#### DATA FOR THIS TASK ####

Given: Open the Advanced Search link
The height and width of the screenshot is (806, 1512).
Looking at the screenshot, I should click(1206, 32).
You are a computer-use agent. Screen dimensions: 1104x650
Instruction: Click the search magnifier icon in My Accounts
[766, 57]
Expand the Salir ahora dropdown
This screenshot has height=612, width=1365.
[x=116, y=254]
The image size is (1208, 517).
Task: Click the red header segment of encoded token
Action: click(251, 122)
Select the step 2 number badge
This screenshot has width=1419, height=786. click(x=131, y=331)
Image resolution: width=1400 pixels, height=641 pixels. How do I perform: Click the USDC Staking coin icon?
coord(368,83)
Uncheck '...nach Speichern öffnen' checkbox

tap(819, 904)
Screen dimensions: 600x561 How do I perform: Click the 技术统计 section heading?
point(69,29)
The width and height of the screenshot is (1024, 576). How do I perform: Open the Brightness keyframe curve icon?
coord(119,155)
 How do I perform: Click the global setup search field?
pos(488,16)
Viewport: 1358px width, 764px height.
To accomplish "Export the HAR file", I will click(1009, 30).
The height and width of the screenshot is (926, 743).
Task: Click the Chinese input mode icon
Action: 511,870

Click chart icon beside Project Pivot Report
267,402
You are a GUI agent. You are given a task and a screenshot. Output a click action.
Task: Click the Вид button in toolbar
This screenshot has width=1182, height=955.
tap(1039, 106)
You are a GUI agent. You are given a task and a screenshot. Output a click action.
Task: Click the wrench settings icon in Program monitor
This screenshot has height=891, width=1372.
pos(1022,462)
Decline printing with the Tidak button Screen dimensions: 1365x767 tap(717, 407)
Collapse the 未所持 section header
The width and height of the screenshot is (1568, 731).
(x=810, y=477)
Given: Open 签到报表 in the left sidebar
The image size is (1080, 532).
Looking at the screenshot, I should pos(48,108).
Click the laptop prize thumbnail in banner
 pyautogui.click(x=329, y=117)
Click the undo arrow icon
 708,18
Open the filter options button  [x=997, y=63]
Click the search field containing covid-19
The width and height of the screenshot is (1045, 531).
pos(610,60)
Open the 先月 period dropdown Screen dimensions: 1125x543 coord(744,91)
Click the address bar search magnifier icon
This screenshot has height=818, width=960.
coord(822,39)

####

◆ INSTRUCTIONS TO FOLLOW
Rewrite the items above, changing each "Screen dimensions" to "Display size" and leaving everything else the same.

◆ OUTPUT OF THE EXERCISE
Given: Open the Advanced Search link
The height and width of the screenshot is (806, 1512).
Looking at the screenshot, I should click(1206, 32).
You are a computer-use agent. Display size: 1104x650
Instruction: Click the search magnifier icon in My Accounts
[766, 57]
Expand the Salir ahora dropdown
This screenshot has height=612, width=1365.
[x=116, y=254]
The image size is (1208, 517).
Task: Click the red header segment of encoded token
Action: click(251, 122)
Select the step 2 number badge
This screenshot has width=1419, height=786. click(x=131, y=331)
Image resolution: width=1400 pixels, height=641 pixels. How do I perform: Click the USDC Staking coin icon?
coord(368,83)
Uncheck '...nach Speichern öffnen' checkbox

tap(819, 904)
Display size: 600x561 How do I perform: Click the 技术统计 section heading?
point(69,29)
The width and height of the screenshot is (1024, 576). How do I perform: Open the Brightness keyframe curve icon?
coord(119,155)
 How do I perform: Click the global setup search field?
pos(488,16)
Viewport: 1358px width, 764px height.
To accomplish "Export the HAR file", I will click(1009, 30).
The height and width of the screenshot is (926, 743).
Task: Click the Chinese input mode icon
Action: 511,870

Click chart icon beside Project Pivot Report
267,402
You are a GUI agent. You are given a task and a screenshot. Output a click action.
Task: Click the Вид button in toolbar
This screenshot has width=1182, height=955.
tap(1039, 106)
You are a GUI agent. You are given a task and a screenshot. Output a click action.
Task: Click the wrench settings icon in Program monitor
This screenshot has height=891, width=1372.
pos(1022,462)
Decline printing with the Tidak button Display size: 1365x767 tap(717, 407)
Collapse the 未所持 section header
The width and height of the screenshot is (1568, 731).
(x=810, y=477)
Given: Open 签到报表 in the left sidebar
The image size is (1080, 532).
Looking at the screenshot, I should pos(48,108).
Click the laptop prize thumbnail in banner
 pyautogui.click(x=329, y=117)
Click the undo arrow icon
 708,18
Open the filter options button  [x=997, y=63]
Click the search field containing covid-19
The width and height of the screenshot is (1045, 531).
pos(610,60)
Open the 先月 period dropdown Display size: 1125x543 coord(744,91)
Click the address bar search magnifier icon
This screenshot has height=818, width=960.
coord(822,39)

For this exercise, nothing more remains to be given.